Assim, Szondi antecipa o que Cristo realiza plenamente: assumir a carne — a herança da humanidade — e transformá-la em instrumento da redenção.
5. Cristo operário: o Verbo que trabalha
Cristo é o paradigma do trabalho redentor. antes de pregar, Ele foi carpinteiro; antes de ensinar, Ele construiu com as mãos. o madeiro que sustentou as Suas obras é o mesmo que sustentou a Cruz — a madeira do trabalho tornou-se a madeira da salvação.
“Com o suor do teu rosto comerás o teu pão” (Gn 3,19)
— e em Cristo, o suor tornou-se sangue de redenção.
Na Encarnação, Deus assume não apenas a natureza humana, mas também a condição laboral do homem.
Trabalhar, portanto, é participar do mistério da Encarnação: é divinizar a ação humana. O trabalho é o sacramento do tempo, onde a eternidade se esconde sob a forma do esforço.

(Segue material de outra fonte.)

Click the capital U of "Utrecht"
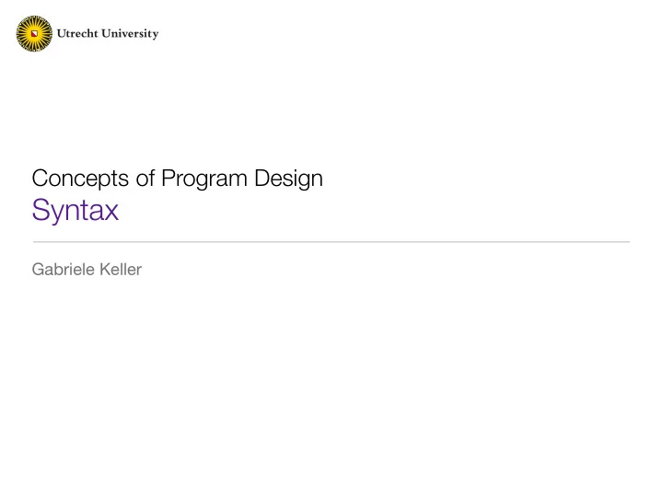663x497 pixels. [63, 33]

Cristo não anula o trabalho — Ele o transfigura. Por isso, todo trabalhador justo é tipo do Cristo carpinteiro: constrói pontes de madeira e de espírito, unindo o mundo ao seu princípio.
6. A economia como teologia da criação
Na perspectiva cristã e portuguesa, a economia — oikos nomos, a “lei da casa” — é também uma lei do ser. A ordem econômica verdadeira deve refletir a harmonia do cosmos: equilíbrio, justiça e amor. A usura, a exploração e o lucro sem sentido são formas de cisão — rompem a ponte entre o trabalho e o ser.
A economia espiritual, por outro lado, é ecologia da verdade: tudo o que é criado deve servir ao bem comum, devolver ao Criador o dom recebido.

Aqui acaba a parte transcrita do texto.